An MRI scan at the beginning of 2020 showed that the bleed had caused Lewis to suffer severe brain damage and is unlikely to make much recovery so in June he was transferred from Alder Hey hospital to The Childrens Trust in Surrey for rehabilitation before returning home in September 2020 with his Dad as his full time carer and his Mum juggling work and caring for Lewis. Lewis remains in a minimally conscious state although he is making small improvements. He is unable to move his limbs voluntarily and is registered severely sight impaired (we think he can see light/dark and possibly colours). He is fed and given his meds by tube directly into his stomach. We don’t know what he is aware of but he does communicate by blinking.

Lewis also now suffers from a condition called dystonia, which causes his muscles to contract uncontrollably and can be very painful. It was that severe, that whilst still in Alder Hey the muscle spasms caused him to suffer a broken hip. Water really helps his muscles to relax and Lewis seems to enjoy having his arms and legs moved. Lewis is visibly more relaxed and comfortable during and after a bath, but right now he has to travel to Hope House (43 miles away), then return home in the harsh cold rather than being able to enjoy one in his own home and then relax.

His family simply want Lewis to be able to do what other children do, sit together and watch a movie, enjoy spending time in the lounge or kitchen together however this proves difficult as he is only able to sit in his wheel chair or in bed. He can’t hold his trunk or his head up, so he needs to wear a spinal brace and neck brace to sit in his wheel chair which is not comfortable for long periods of time.
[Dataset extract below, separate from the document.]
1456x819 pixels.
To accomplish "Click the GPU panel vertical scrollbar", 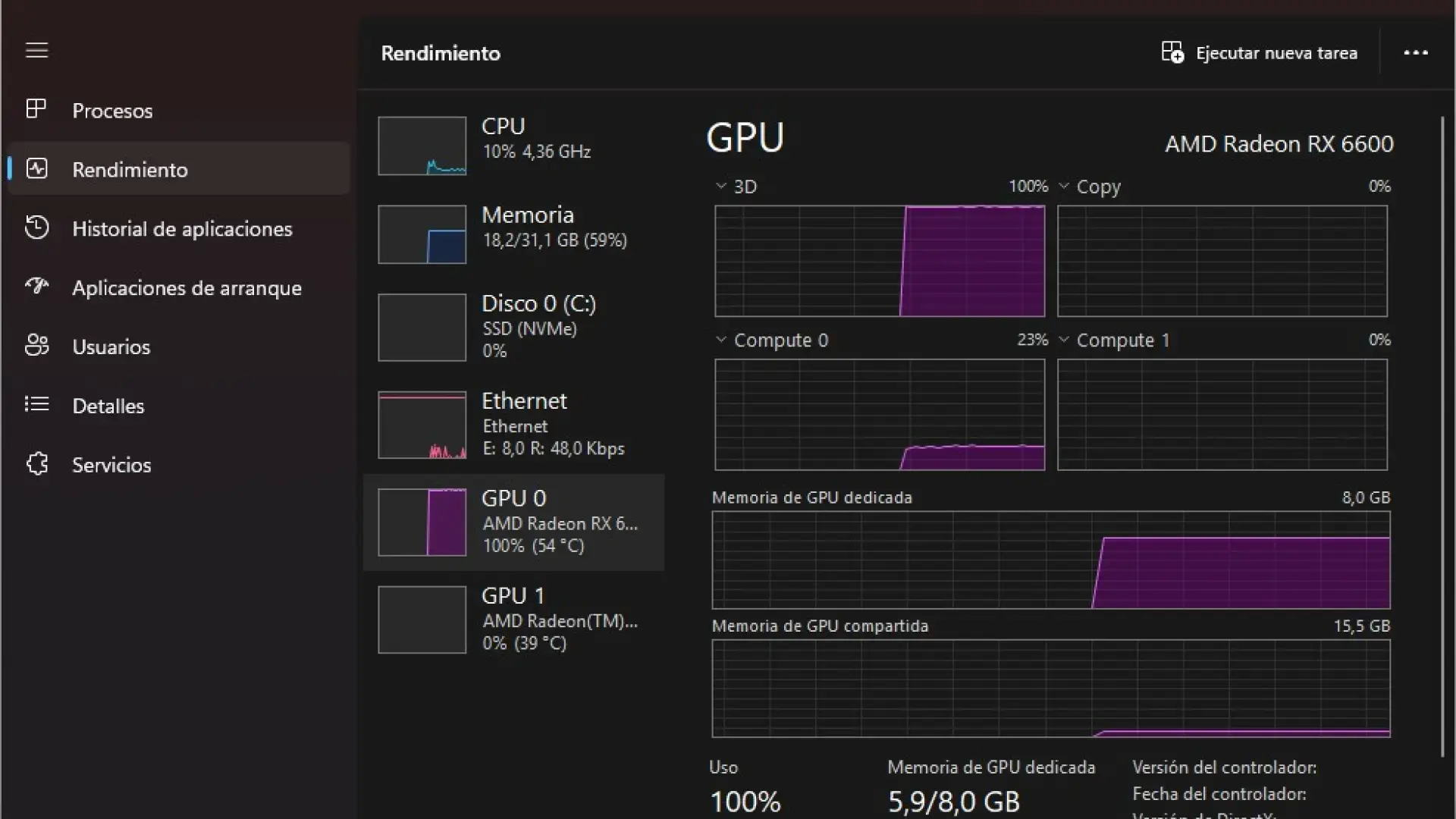I will click(x=1442, y=436).
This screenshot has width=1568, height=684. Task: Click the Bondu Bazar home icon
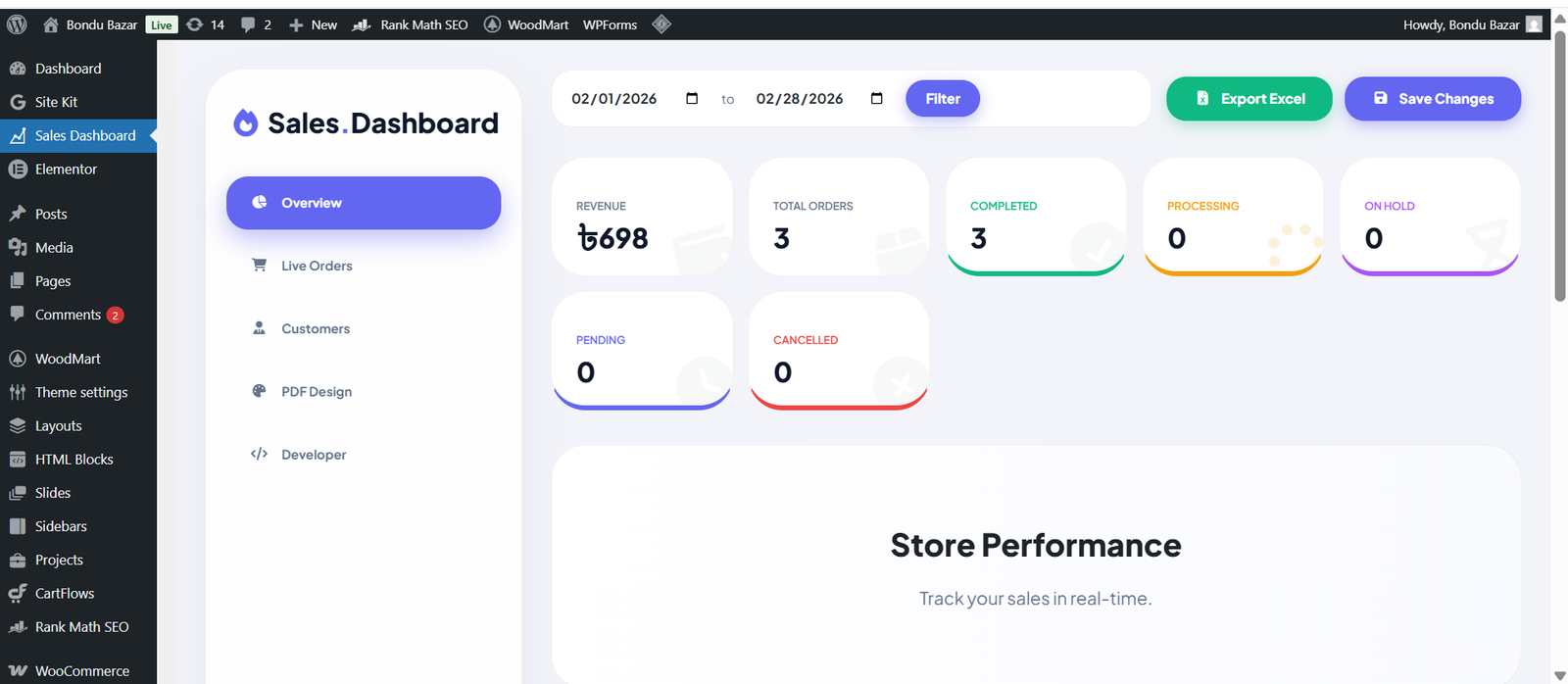pos(51,24)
His parents would ideally like him to have his own seat within the family lounge so he can be comfortable with them and spend more time in other areas of the home rather than spending the majority of his time in his bedroom.

There is an endless shopping list of items which can help Lewis and improve his quality of life however as we are sure you can imagine, all of these items are very specialist therefore the costs run into thousands. A basic bath (without lights and sounds to stimulate his senses) costs in excess of £11,000 then a changing table is required on top of that for £4,000. There are doors to be widened, new flooring required, new chairs…..the list goes on and on and whilst there is some help to come from the council it will never cover everything needed just to make life more comfortable and easier for Lewis and his family as they simply can't do this on their own……that is before they even think about making the garden accessible for him so he can have some outside space to enjoy.

Any donations will go directly to fund specialist equipment and alterations to the home. Some local businesses have already committed to supporting structural alterations or donating products/services but further offers of support or services would be welcomed from local businesses or trades people.

Together we aim to be Lewis's Dream Team.